Required work:
[1] In the article on Ramadan and the coronavirus, why did Mufti Zeeyad Ravat travel to New Zealand in March of the previous year? Answer in one to three sentences.
[2] Write out the stretch of the article on Ramadan and the coronavirus from "Mufti Zeeyad Ravat" through "upended its rituals.".
[3] According to the article on Ramadan and the coronavirus, in which country did Ravat study Arabic?

(Beginning of Text excerpt)

'It’s a very different Ramadan': how coronavirus has upended ancient rituals

Mufti Zeeyad Ravat is an Islamic scholar, an authority on the day-to-day practice of Islam. His path to Australia was a circuitous one, from his birthplace in Johannesburg, South Africa, through India, Syria (where he studied Arabic), Brazil, Brisbane and Melbourne. In March last year, he travelled to New Zealand to lead a prayer service in Christchurch after 50 worshipers at a mosque were slaughtered.

Ravat, 39, is a bundle of energy, his arms waving to make a point, one leg tucked underneath him on a recliner in his home in Dandenong in south-east Melbourne. The everyday noise of family life (he is married with five children) break through from the next room as he explains how important Ramadan is, and how the coronavirus pandemic has upended its rituals.

(End of Text excerpt)
(Beginning of Data)

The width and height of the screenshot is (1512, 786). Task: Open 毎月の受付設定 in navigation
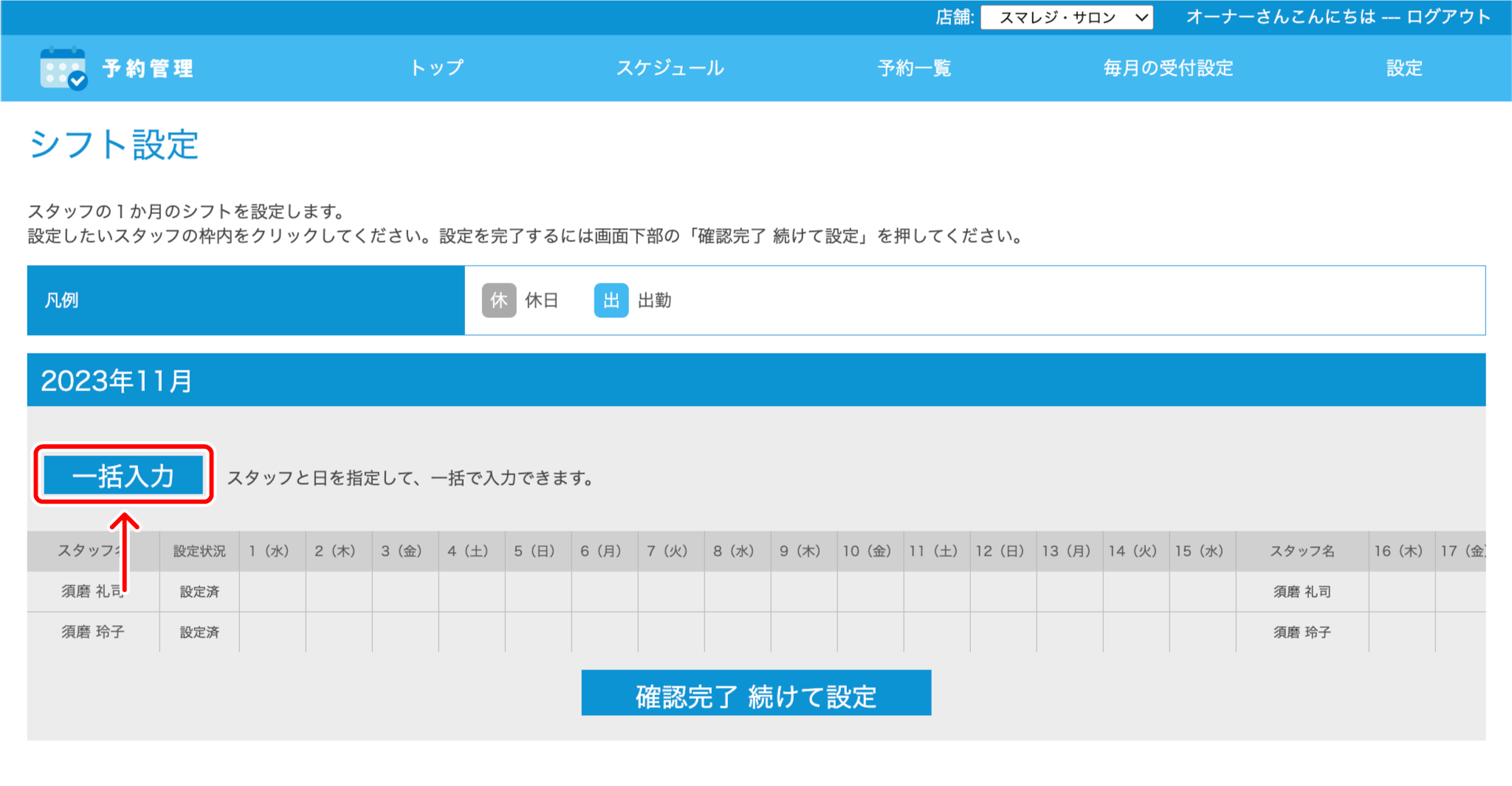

(End of Data)

Solution set:
[1] He went to lead a prayer service in Christchurch after 50 worshipers at a mosque there were slaughtered.

[2]
Mufti Zeeyad Ravat is an Islamic scholar, an authority on the day-to-day practice of Islam. His path to Australia was a circuitous one, from his birthplace in Johannesburg, South Africa, through India, Syria (where he studied Arabic), Brazil, Brisbane and Melbourne. In March last year, he travelled to New Zealand to lead a prayer service in Christchurch after 50 worshipers at a mosque were slaughtered.

Ravat, 39, is a bundle of energy, his arms waving to make a point, one leg tucked underneath him on a recliner in his home in Dandenong in south-east Melbourne. The everyday noise of family life (he is married with five children) break through from the next room as he explains how important Ramadan is, and how the coronavirus pandemic has upended its rituals.

[3] Syria.